# Stored data start

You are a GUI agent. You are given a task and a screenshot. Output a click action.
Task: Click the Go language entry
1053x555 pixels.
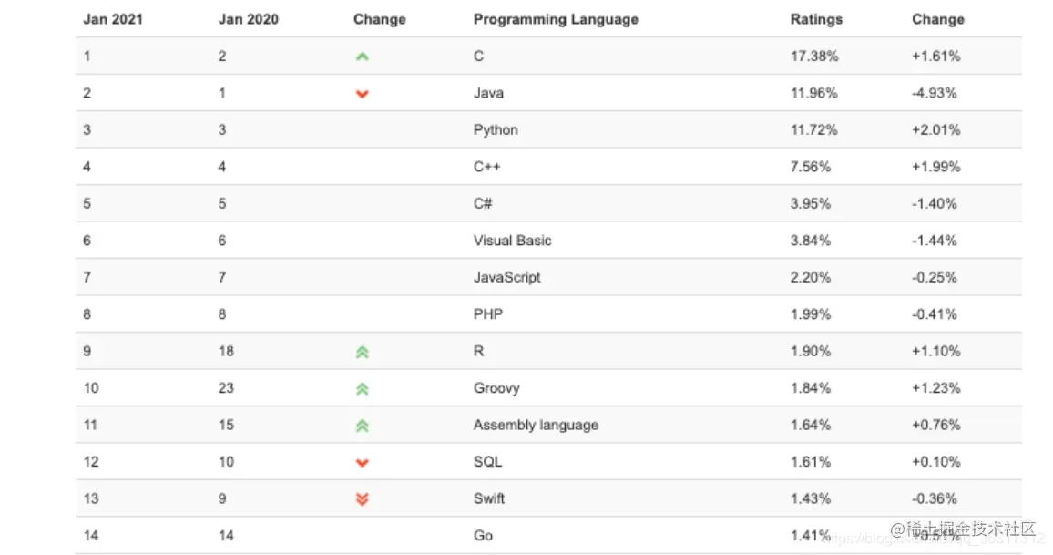(483, 536)
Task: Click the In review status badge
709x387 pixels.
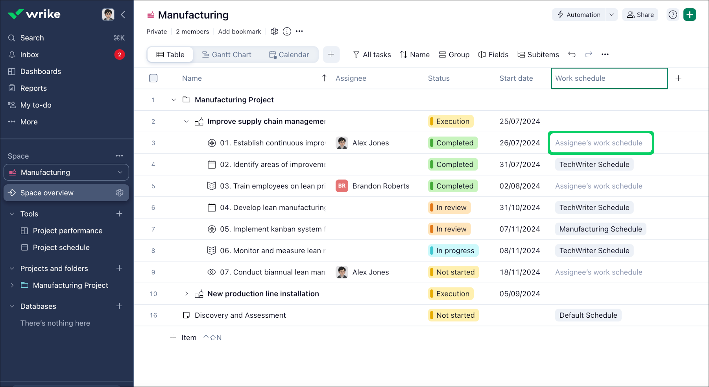Action: point(449,207)
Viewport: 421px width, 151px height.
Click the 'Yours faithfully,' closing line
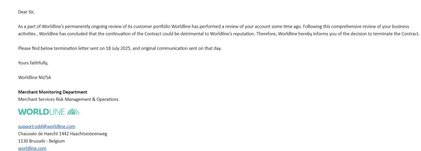(x=33, y=63)
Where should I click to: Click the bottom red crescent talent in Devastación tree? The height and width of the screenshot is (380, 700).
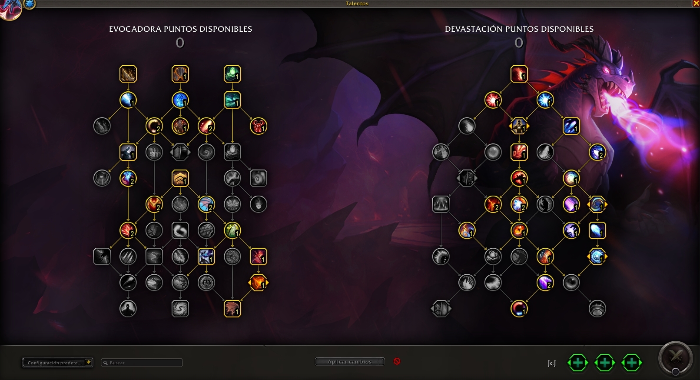click(519, 309)
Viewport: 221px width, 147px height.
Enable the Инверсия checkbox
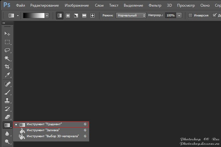coord(190,15)
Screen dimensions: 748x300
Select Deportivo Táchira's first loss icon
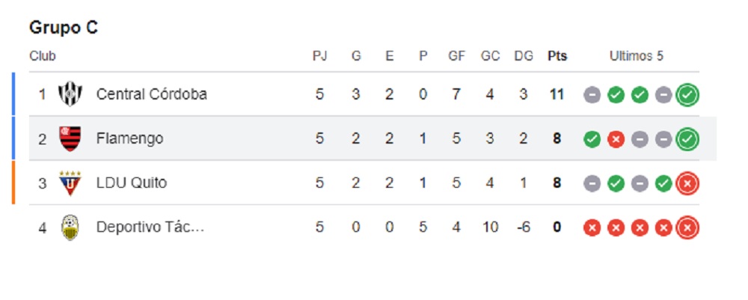(592, 228)
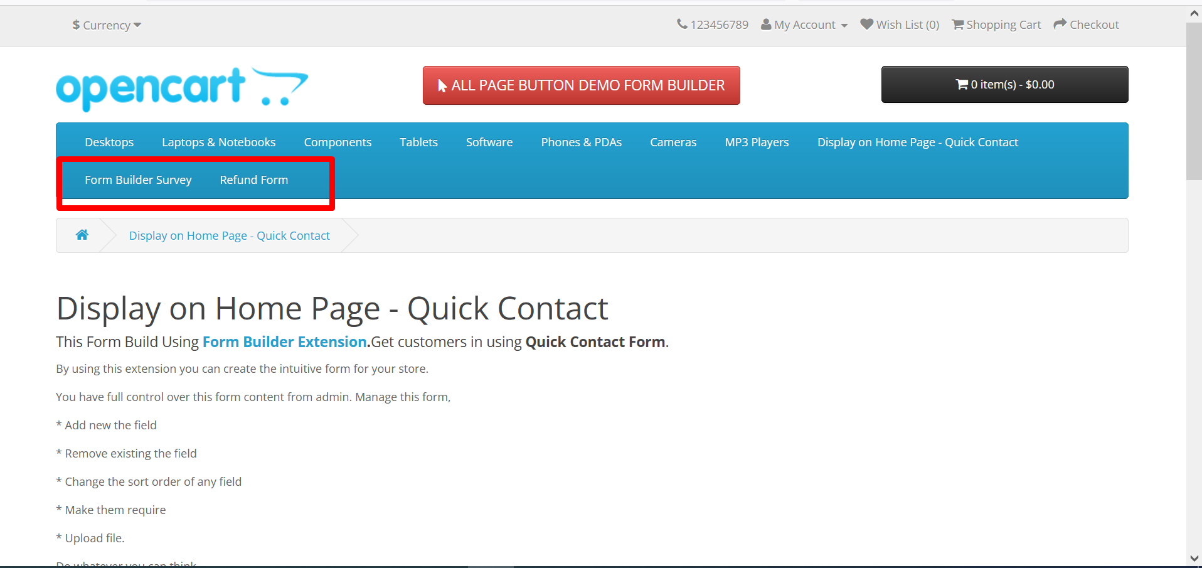Follow the Form Builder Extension link

284,342
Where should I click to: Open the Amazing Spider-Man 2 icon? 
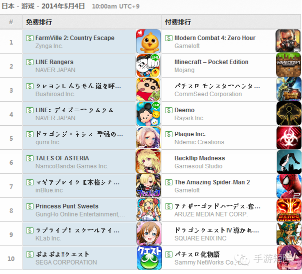[x=289, y=186]
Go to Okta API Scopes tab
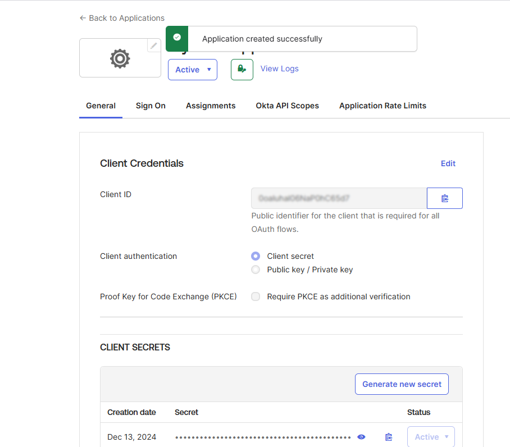The image size is (510, 447). click(287, 106)
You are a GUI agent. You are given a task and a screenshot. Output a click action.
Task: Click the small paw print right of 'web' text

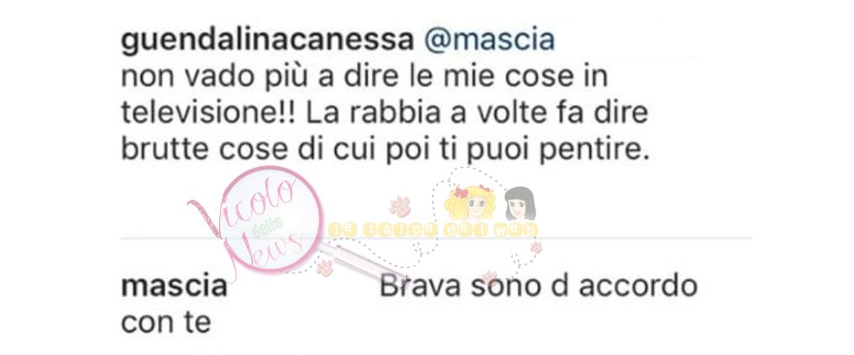(x=536, y=248)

# Stored data end

= Problem =
Reproduce the data above line for line, without altering any wording, and omit the pictures from your copy.

= Solution to the problem =
You are a GUI agent. You are given a task and a screenshot. Output a click action.
Task: Click the Go language entry
1053x555 pixels.
(483, 536)
Task: Click the In review status badge
709x387 pixels.
Action: point(449,207)
Viewport: 421px width, 151px height.
Click the 'Yours faithfully,' closing line
(x=33, y=63)
Where should I click to: Click the bottom red crescent talent in Devastación tree? The height and width of the screenshot is (380, 700).
click(519, 309)
Viewport: 221px width, 147px height.
Enable the Инверсия checkbox
coord(190,15)
Screen dimensions: 748x300
Select Deportivo Táchira's first loss icon
(592, 228)
Follow the Form Builder Extension link

284,342
Where should I click to: Open the Amazing Spider-Man 2 icon? 
[x=289, y=186]
Go to Okta API Scopes tab
The image size is (510, 447). click(287, 106)
You are a GUI agent. You are given a task and a screenshot. Output a click action.
Task: Click the small paw print right of 'web' text

(x=536, y=248)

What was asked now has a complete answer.